Scan the records for the string "computer", then copy each line that has it.

=== INPUT DATA ===

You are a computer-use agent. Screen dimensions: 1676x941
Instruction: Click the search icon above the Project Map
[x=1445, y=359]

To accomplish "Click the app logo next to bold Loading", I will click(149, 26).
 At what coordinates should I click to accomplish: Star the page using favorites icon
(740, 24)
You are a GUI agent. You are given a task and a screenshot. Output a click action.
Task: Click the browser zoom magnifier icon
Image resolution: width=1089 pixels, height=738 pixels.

===
=== INPUT DATA ===

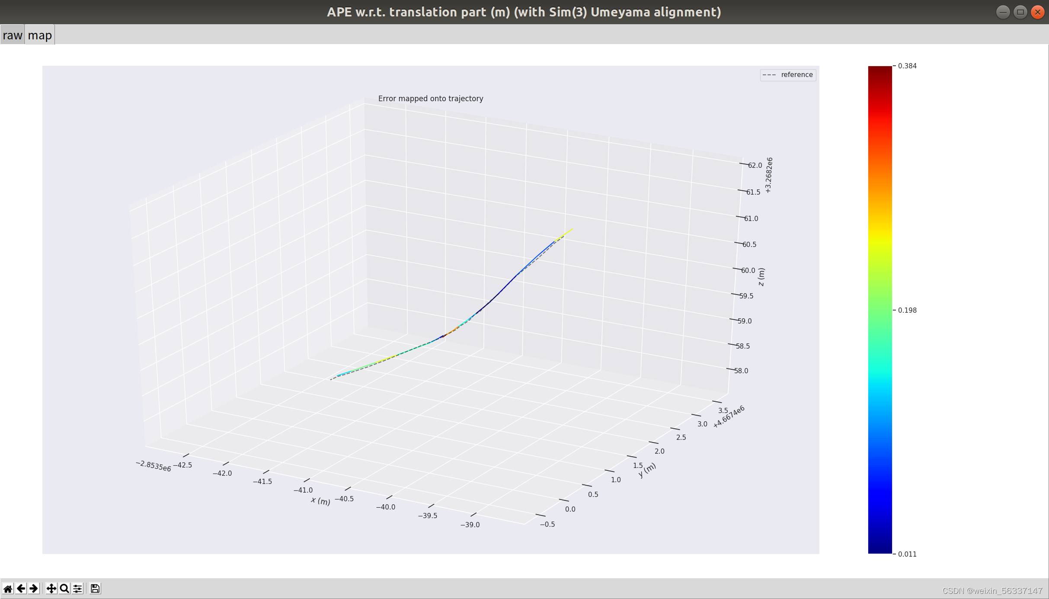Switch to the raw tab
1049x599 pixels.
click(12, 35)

===
=== INPUT DATA ===

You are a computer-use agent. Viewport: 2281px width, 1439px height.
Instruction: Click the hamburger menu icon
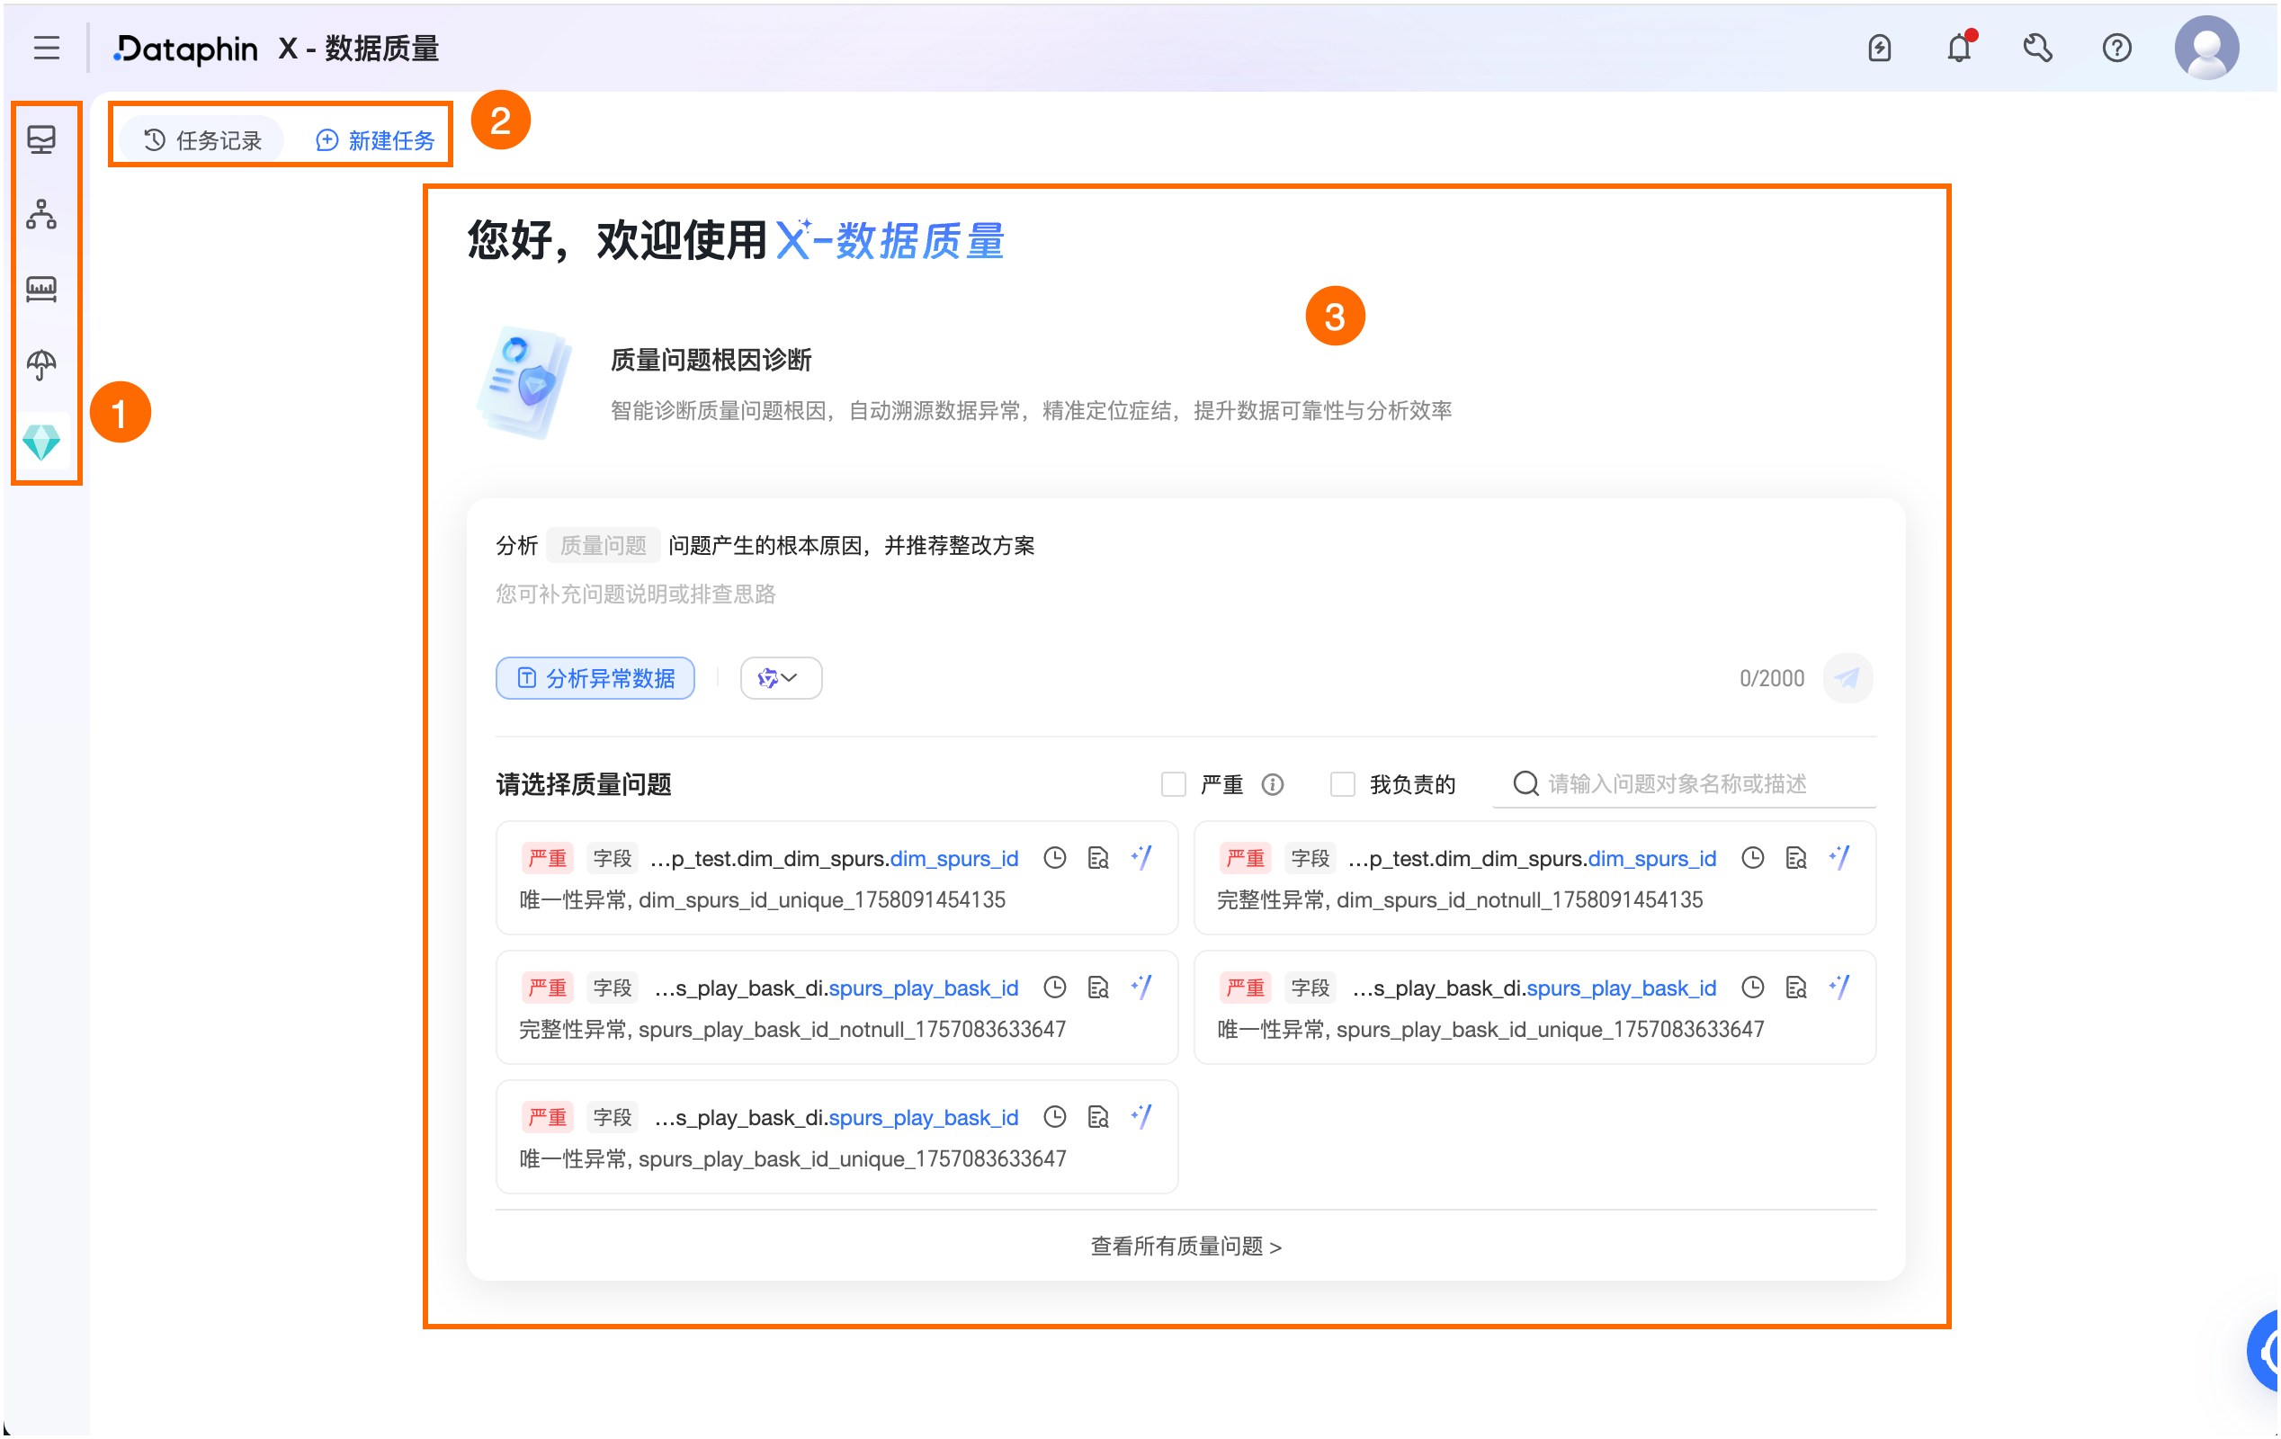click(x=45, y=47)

===

**REPLY**
You are a computer-use agent. Screen dimensions: 1676x941
You are a computer-use agent. Viewport: 2281px width, 1439px height.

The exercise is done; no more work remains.